Muito antes de os EUA sonharem sequer que teriam um presidente mestiço, um ator negro nascido nas Bahamas (20 de fevereiro de 1927) conseguiu uma proeza impressionante: um Óscar de Hollywood pelo melhor desempenho masculino em “Lírios do Campo”.
Ocorreu em 1963, por acaso no ano em que Martin Luther King fazia um dos mais belos discursos de todos os tempos, declarando em Washington que «sonhava com um mundo onde os homens não pudessem ser julgados pela cor da pele»!
Sidney Poitier estava então para o cinema como Barack Obama está hoje para a política. Impôs-se desde muito jovem em filmes como “No Way Out” (Joseph L. Mankiewicz, 1950), “Sementes de Violência” (Richard Brooks, 1955) e “Um Homem tem Dez Metros de Altura” (Martin Ritt, 1957). Contracenou com Paul Newman, Tony Curtis, Glenn Ford, Richard Widmark, todas as vedetas da época. E continuou a romper barreiras raciais em filmes como “Adivinha Quem Vem Jantar” e “No Calor da Noite”, ambos de 1967. Neste, ficou célebre uma réplica sua a Rod Steiger, que fazia de polícia racista: «Chamam-me Mister Tibbs». Uma das frases mais memoráveis do cinema, pronunciadas pelo “senhor” Poitier. Antes dele, os negros em Hollywood apenas podiam ser mordomos, porteiros de hotel ou pianistas de bar. Depois dele, puderam ser tudo.
Julgo curioso recordar que o filme de 1967 “Guess Who’s Coming to Dinner”/“Adivinha quem vem jantar”, de Stanley Kramer, só conseguiu ser estreado em Portugal já durante o ano de 1969, naquilo que se denominou “A primavera marcelista”, pois Sidney fazia de Dr. Prentice, o noivo de Joey, uma jovem WASP, com uns pais conservadores que rejeitavam o seu amor. Ver um negro e uma branca beijando-se no grande ecrã foi, para muitos, algo que não dá hoje muito para acreditar, um ato quase de militância antirracista e anticolonialista. Para não esquecer que tudo isto acontecia há menos de meio século num país que nalgumas coisas mudou pouco, e em que a saudade é de algo que nunca se viveu.
Porque estamos em tempos de “lembradoras”, convém não esquecer que estamos no limiar da comemoração da publicação dos 45 anos do “Álbum Branco” dos Beatles e não gostaria de deixar de relevar uma efeméride. Até o Vaticano se associou quando “despenalizou” John Lennon por ele ter dito ao tempo que os Beatles eram «mais importantes que Jesus Cristo». Valeu-lhe a ira dos cristãos, que convenhamos iram-se demais com pouca coisa, e ameaças do Ku-Klux-Klan, para além de manifestações públicas de partir discos ao que o baterista Ringo Starr, terá dito: «Partam mais, porque quanto mais partirem mais têm que comprar», (pragmatismo q.b.).
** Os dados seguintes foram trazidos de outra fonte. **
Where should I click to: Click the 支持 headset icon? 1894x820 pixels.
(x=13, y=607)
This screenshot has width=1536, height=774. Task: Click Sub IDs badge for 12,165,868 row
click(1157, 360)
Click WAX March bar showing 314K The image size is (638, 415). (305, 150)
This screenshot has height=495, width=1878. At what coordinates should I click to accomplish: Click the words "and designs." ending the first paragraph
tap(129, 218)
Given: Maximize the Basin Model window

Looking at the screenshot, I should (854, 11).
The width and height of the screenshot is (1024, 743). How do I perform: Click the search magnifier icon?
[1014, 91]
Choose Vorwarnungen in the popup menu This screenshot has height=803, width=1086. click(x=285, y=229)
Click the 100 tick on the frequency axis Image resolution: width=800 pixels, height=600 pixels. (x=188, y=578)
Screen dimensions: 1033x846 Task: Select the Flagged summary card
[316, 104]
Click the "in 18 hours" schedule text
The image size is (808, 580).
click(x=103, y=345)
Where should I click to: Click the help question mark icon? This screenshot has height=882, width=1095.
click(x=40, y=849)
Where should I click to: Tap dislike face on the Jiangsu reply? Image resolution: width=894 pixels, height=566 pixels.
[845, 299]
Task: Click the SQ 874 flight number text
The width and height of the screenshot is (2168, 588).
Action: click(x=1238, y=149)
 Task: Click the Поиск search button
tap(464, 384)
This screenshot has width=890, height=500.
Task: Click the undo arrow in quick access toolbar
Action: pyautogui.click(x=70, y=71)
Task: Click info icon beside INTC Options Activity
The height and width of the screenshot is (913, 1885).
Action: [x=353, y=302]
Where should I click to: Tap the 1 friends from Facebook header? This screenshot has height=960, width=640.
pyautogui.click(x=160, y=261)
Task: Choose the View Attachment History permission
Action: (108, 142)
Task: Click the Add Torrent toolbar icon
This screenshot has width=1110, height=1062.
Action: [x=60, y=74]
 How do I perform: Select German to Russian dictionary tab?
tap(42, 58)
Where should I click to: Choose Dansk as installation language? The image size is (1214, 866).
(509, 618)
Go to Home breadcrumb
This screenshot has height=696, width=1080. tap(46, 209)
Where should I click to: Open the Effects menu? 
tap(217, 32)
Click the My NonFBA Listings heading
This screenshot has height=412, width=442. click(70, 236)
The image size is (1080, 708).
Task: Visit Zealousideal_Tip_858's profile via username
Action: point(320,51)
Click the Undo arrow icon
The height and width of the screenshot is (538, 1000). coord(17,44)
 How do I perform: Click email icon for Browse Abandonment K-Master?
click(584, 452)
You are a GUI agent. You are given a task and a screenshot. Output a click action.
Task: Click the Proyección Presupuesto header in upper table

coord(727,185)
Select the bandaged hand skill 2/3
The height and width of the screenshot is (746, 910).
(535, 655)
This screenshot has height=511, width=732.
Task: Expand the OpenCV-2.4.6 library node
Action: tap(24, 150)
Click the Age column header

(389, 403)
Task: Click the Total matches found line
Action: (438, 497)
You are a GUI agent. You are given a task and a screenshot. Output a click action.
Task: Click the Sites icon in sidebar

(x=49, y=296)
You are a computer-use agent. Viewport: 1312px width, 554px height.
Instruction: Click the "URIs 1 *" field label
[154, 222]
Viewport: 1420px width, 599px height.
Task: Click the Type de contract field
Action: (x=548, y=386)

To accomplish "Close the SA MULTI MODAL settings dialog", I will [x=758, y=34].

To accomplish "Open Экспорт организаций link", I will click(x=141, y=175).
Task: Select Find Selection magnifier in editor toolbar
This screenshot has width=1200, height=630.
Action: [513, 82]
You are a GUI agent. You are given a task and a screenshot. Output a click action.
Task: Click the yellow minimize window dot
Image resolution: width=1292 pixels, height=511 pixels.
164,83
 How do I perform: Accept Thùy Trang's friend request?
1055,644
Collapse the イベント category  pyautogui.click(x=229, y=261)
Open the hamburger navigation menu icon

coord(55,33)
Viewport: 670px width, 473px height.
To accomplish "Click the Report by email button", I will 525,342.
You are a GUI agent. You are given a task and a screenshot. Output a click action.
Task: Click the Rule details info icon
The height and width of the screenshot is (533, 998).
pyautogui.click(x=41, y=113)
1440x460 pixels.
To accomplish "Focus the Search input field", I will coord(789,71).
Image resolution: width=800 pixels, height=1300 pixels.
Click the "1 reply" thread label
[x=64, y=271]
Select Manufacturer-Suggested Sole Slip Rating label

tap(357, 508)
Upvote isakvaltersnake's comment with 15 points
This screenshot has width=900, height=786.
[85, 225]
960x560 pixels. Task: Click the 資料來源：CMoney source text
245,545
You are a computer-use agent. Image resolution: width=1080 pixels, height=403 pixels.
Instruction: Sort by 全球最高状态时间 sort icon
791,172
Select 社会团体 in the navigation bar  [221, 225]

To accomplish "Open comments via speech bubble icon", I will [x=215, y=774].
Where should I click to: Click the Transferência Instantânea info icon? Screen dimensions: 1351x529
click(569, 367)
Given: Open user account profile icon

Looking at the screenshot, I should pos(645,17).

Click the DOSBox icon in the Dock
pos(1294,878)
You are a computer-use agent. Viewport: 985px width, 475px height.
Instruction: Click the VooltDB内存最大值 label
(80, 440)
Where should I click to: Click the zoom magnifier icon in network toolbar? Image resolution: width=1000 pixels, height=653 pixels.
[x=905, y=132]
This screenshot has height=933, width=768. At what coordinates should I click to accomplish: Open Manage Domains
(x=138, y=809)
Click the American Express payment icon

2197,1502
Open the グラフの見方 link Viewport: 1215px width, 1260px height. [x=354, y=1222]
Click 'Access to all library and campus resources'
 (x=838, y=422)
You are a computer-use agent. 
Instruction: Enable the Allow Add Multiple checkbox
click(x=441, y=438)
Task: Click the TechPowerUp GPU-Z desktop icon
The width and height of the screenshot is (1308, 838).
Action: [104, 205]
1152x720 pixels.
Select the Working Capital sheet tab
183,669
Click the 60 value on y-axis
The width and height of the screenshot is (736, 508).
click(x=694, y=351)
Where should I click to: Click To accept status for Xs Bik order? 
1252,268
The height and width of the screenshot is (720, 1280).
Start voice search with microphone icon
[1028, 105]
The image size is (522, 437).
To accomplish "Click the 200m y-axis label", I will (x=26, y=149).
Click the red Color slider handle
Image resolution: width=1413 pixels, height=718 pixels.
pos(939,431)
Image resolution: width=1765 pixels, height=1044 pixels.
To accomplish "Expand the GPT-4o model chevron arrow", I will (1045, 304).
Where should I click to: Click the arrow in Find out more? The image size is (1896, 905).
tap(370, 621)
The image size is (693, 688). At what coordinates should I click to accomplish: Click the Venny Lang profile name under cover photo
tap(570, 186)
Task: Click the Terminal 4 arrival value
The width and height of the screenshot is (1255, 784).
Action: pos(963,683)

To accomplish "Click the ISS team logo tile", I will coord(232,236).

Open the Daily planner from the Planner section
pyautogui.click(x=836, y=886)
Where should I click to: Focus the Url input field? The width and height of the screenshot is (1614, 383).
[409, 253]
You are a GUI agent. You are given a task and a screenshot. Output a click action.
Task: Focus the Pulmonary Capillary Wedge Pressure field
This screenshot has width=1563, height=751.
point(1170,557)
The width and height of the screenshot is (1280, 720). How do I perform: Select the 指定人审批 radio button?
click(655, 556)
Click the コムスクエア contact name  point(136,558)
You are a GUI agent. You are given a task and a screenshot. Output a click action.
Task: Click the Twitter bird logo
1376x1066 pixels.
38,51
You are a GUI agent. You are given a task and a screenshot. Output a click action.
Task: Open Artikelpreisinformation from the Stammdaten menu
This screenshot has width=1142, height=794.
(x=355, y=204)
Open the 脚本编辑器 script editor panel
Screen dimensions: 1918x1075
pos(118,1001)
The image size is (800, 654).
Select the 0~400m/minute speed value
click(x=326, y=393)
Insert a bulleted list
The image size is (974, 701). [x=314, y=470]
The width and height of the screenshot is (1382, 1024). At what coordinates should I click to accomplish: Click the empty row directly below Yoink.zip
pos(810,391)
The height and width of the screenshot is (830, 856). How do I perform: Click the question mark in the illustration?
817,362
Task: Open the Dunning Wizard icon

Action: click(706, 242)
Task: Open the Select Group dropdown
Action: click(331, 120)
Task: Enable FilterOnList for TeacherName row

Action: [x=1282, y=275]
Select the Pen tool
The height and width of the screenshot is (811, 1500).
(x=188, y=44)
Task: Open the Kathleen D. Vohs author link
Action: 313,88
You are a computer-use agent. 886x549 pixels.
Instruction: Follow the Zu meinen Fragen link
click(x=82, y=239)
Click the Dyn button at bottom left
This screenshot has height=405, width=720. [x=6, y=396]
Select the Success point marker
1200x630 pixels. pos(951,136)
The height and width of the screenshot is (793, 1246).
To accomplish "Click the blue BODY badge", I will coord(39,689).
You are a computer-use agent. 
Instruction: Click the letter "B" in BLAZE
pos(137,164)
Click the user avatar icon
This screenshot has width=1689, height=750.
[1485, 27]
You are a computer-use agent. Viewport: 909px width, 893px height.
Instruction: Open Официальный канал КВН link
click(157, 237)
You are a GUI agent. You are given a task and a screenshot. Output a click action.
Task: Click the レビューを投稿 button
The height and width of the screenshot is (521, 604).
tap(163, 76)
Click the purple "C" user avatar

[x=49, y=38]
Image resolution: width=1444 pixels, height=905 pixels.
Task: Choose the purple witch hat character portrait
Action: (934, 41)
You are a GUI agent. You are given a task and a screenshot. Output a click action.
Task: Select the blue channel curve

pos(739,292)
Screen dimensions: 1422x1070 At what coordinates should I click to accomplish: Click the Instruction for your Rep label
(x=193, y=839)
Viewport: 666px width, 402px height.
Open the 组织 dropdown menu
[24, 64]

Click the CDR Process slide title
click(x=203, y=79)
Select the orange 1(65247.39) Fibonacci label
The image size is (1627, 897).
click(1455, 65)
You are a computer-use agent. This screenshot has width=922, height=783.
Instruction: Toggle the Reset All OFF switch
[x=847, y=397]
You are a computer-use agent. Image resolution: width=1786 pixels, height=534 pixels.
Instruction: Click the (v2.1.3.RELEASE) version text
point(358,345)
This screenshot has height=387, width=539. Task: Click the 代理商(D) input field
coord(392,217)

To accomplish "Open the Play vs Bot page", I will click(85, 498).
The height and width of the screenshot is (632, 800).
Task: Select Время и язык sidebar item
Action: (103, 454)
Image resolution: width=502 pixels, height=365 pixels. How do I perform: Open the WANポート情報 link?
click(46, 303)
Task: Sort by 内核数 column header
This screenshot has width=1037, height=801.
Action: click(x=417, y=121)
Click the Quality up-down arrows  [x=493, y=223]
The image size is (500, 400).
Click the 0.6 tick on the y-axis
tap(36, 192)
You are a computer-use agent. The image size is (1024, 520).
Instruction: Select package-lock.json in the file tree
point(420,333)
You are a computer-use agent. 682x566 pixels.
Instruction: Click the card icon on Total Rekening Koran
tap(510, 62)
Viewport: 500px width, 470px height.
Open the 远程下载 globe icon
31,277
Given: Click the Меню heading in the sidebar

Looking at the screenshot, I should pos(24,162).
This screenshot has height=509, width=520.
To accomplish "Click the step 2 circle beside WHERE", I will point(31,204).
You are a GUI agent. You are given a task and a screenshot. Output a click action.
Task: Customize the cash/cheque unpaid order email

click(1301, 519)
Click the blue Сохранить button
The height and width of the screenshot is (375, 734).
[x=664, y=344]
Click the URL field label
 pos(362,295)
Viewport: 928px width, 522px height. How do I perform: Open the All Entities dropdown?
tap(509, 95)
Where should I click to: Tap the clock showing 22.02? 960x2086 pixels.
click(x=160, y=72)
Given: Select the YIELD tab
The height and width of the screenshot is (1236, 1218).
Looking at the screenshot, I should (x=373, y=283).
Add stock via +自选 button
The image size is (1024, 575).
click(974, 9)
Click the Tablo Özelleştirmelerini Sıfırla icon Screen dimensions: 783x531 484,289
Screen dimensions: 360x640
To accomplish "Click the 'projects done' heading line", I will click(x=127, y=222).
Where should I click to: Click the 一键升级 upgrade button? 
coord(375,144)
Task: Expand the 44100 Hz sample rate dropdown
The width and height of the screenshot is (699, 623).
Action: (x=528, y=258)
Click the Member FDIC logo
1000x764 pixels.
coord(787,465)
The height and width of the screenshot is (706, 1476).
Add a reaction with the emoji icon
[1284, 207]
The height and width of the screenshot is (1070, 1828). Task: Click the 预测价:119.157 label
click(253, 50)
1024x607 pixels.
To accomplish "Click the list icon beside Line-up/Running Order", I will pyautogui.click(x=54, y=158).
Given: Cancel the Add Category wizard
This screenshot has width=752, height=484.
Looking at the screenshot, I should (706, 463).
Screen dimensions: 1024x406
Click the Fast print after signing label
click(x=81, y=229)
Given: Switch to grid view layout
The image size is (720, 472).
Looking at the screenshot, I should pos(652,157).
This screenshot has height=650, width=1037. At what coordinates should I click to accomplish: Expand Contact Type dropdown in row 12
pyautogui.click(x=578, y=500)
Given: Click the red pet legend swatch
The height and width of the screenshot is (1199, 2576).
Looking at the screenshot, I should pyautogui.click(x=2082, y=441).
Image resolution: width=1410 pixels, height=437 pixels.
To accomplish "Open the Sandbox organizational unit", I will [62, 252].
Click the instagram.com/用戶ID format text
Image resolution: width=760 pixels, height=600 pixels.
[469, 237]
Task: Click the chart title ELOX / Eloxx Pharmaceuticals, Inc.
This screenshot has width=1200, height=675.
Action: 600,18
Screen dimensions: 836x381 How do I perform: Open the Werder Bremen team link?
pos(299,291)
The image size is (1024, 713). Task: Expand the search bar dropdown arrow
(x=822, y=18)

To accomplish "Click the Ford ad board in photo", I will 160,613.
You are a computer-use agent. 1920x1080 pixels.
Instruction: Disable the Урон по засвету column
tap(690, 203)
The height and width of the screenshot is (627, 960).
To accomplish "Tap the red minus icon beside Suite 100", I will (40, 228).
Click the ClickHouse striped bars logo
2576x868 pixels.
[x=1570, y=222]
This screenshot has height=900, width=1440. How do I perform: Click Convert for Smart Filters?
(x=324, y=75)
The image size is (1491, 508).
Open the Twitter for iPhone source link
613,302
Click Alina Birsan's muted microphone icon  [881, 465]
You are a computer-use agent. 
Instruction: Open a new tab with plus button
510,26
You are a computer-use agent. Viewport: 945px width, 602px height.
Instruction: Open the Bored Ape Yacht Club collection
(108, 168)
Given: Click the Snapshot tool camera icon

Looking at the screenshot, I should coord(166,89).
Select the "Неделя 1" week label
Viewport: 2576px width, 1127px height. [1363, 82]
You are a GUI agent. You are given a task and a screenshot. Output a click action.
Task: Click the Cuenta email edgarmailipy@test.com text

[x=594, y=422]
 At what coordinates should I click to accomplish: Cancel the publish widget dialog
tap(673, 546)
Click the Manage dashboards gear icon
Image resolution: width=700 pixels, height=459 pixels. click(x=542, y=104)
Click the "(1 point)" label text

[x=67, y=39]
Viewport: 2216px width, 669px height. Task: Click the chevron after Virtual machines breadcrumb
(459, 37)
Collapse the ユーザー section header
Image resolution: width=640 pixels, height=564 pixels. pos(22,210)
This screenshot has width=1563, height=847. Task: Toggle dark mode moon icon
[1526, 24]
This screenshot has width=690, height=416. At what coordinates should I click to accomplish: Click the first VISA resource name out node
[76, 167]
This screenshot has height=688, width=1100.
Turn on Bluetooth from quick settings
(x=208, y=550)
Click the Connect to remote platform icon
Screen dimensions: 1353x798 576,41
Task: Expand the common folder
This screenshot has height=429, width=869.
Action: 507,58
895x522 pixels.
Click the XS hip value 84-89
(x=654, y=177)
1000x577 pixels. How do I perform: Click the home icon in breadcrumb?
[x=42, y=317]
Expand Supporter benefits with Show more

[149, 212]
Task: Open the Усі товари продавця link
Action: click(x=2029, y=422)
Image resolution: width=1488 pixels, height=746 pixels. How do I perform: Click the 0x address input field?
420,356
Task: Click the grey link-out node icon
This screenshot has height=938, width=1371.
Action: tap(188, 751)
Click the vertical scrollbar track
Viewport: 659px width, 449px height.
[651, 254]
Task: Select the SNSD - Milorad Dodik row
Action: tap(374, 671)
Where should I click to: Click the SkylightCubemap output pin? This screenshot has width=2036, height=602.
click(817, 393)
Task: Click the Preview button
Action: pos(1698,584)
Podia fazer uma crónica a dizer mal de alguma coisa, mas todos os meus colegas da “achologia” o fazem não me permitindo ser original, por isso cá ficam as banalidades e, simultaneamente, falar de gente que vale a pena ser lembrada e nomeada.
Para o fim, só digo que apesar de não ter nada a ver com o resto do texto, mas como precisava de um título apelativo para uma crónica preguiçosa, apraz-me dizer que o 1900 do Bernardo Bertolucci é só um dos dez melhores filmes que já vi antes de ter morrido.